Ahoy, squirts! Quint here with the next installment of A Movie A Week. [For those who new to the column, A Movie A Week is just that, a dedicated way for me explore vintage cinema every week. I’ll review a movie every Monday and each one will be connected to the one before it via a common thread, either an actor, director, writer, producer or some other crew member. Each film, pulled from my DVD shelf or recorded on the home DVR (I heart TCM) will be one I haven’t seen.] ”Next week we follow composer Roy Webb over to William Wellman’s Robert Mitchum Vs. Evil Panther movie TRACK OF THE CAT. I’m hearing some really dreadful things about this family film, but what the hell. It’s Mitchum fighting a blood-thirsty giant cat. How bad can it really be?” That’s how I ended last week’s AMAW. If today’s AMAW really was Robert Mitchum versus an evil panther this would have been a killer, kick-ass movie. But let this film serve as an example of expectation vs. reality. Instead of a powerful cat and mouse suspense film we get an extended episode of THE WALTONS. And we don’t even get to see the goddamn panther! Not once! We hear it, we see a couple of dead cows and a POV shot as it attacks someone, but that’s it. I feel a little bit like Mr. Garrison after walking out of CONTACT, but instead of waiting the whole movie to see the aliens and then it turning out to “be her fucking father” I waited the whole damn movie to see something happen… SOMETHING, ANYTHING… and I don’t even get one moment of hunter vs. the hunted. I guess my dream of this movie was a Technicolor version of THE GHOST AND THE DARKNESS and that’s not even a bit close to what the movie is. That’s fine. My job as a film fan is to accept the movie on its own terms, but unfortunately the movie itself is boring as hell and not just in comparison with the movie I was hoping it’d be. It’s also oddly made. The photography by William H. Clothier (THE ALAMO) is beautiful… at least in the exteriors, the snowy mountain vistas of the Aspen wilderness is just gorgeous. The interiors a pretty plain, but I guess that’s the point.

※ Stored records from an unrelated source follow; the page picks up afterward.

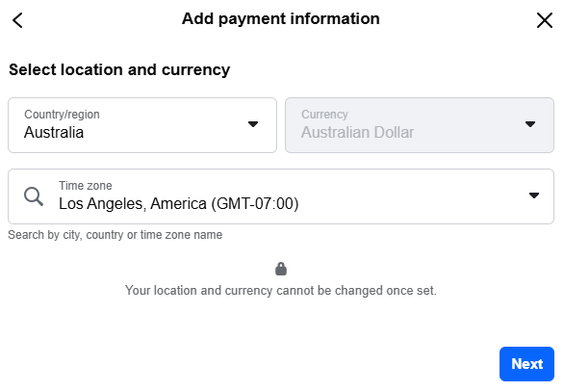Select the Australia country value
Image resolution: width=564 pixels, height=391 pixels.
tap(54, 132)
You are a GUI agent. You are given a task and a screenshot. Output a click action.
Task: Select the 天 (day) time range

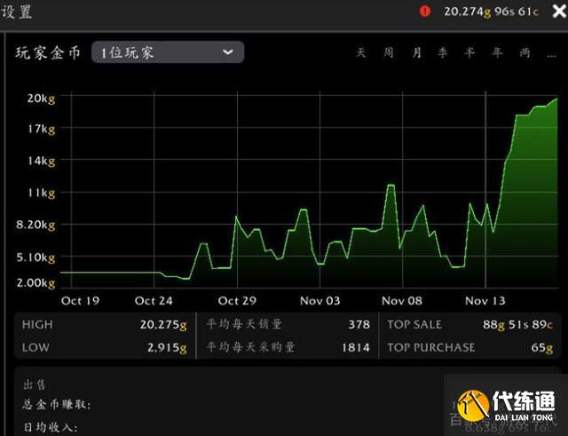click(361, 53)
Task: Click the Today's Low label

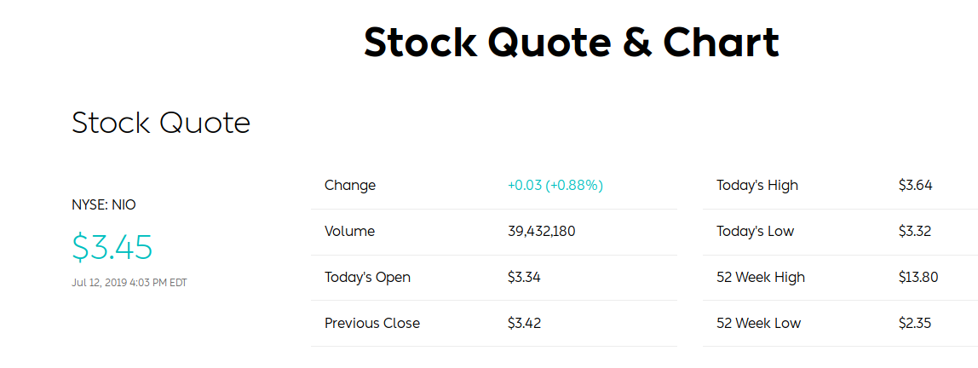Action: pyautogui.click(x=755, y=232)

What you have with this movie is a family drama that, to be completely fair, could very well have been cutting edge at the time, but is now little more than cliché. The matriarch (Beulah Bondi) is on the surface a loving old woman, but in reality she’s a manipulative, controlling zealot. Her husband is a drunk with a whiskey bottle hidden in every nook and cranny of the house and all their children still live at home, none of them married off. Curt (Mitchum) is the real man of the house, the alpha male. He’s a bully to the youngest of the brothers (Tab Hunter) and seems to only listen to reason when that reason is delivered by the older brother (William Hopper), who seems to be the lone voice of sanity in this family. The flick opens when the ancient Indian man (called Joe Sam and played by Carl Switzer… yep, Alfalfa from Our Gang… in bad old age make-up that makes him look like he just slipped on a cheap Halloween old man mask) that lives with the family hears the cows in the pasture mooing as if frightened. It’s the first snow and this old injun’s family was killed by a mystical black panther many decades before during the first snow of the year.

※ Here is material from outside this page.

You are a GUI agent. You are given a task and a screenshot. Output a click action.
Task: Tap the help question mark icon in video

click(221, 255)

So, he wakes the family, they hear the cows and know something’s up and go out to hunt the bear or cat or whatever is scaring the livestock. They find the carcasses of a few of the cows and Mitchum takes it upon himself to be the big bad hunter and track the cat. If that had set up a movie about dysfunctional brothers tracking a killer cat there wouldn’t be any problems, but it’s not. What happens is Mitchum goes out alone against the cat and we spend the majority of the film back in the cabin with the family as all pretense of a happy domestic unit deteriorates when one of the sons ends up killed by the panther. And they don’t call it is pan-thur, they keep calling it paint-her, which I’m sure is authentic to the time, but goddamn if it didn’t get under my skin for some reason. You ever have that happen? When a movie creates a new pet-peeve just for the run-time of said flick? Well, that happened with me and that word in this movie. Teresa Wright and Diana Lynn are both pretty ladies and doubly so when photographed in Technicolor, but neither are characters I could relate to. Wright plays sister to the Bridges boys and spends most of the movie yelling at her mom and Lynn is engaged to Tab Hunter, the pretty, but not too bright and not too heroic brother. Trouble is she’s just as manipulative of Hunter as his mother is. Final Thoughts: I just got fed up with the movie early on and it didn’t do anything to win me back. I’m not blind to my own expectations, but I’m also not a slave to them either. This movie could have been a pleasant surprise, but instead it ended up being a boring melodrama. Bleh.

Upcoming A Movie A Week Titles: Monday, August 31st: THE PUBLIC ENEMY (1931)

Monday, September 7th: THE MAYOR OF HELL (1933)

Monday, September 14th: MIDNIGHT MARY (1933)

Monday, September 21st: AROUND THE WORLD IN 80 DAYS (1956)

Next week we follow director William A. Wellman over to a rather famous flick, THE PUBLIC ENEMY starring James Cagney and, if I’m not mistaken, the film that launched Cagney into superstardom. I have a weird feeling it might be a better movie than the one we talked about today. See you folks next week! -Quint quint@aintitcool.com Follow Me On Twitter



Previous AMAWs: April 27th: How To Marry a Millionaire
May 4th: Phone Call From A Stranger
May 11th: Hush… Hush, Sweet Charlotte
May 18th: Too Late The Hero
May 25th: The Best Man
June 1st: The Catered Affair
June 8th: The Quiet Man
June 15th: Rio Grande
June 22nd: The Getaway
June 29th: The Mackintosh Man
July 6th: The Long, Hot Summer
July 13th: Journey Into Fear
July 20th: How The West Was Won
August 3rd: Call Northside 777
August 14th: Rope
August 17th: The Seventh Cross Click here for the full 215 movie run of A Movie A Day!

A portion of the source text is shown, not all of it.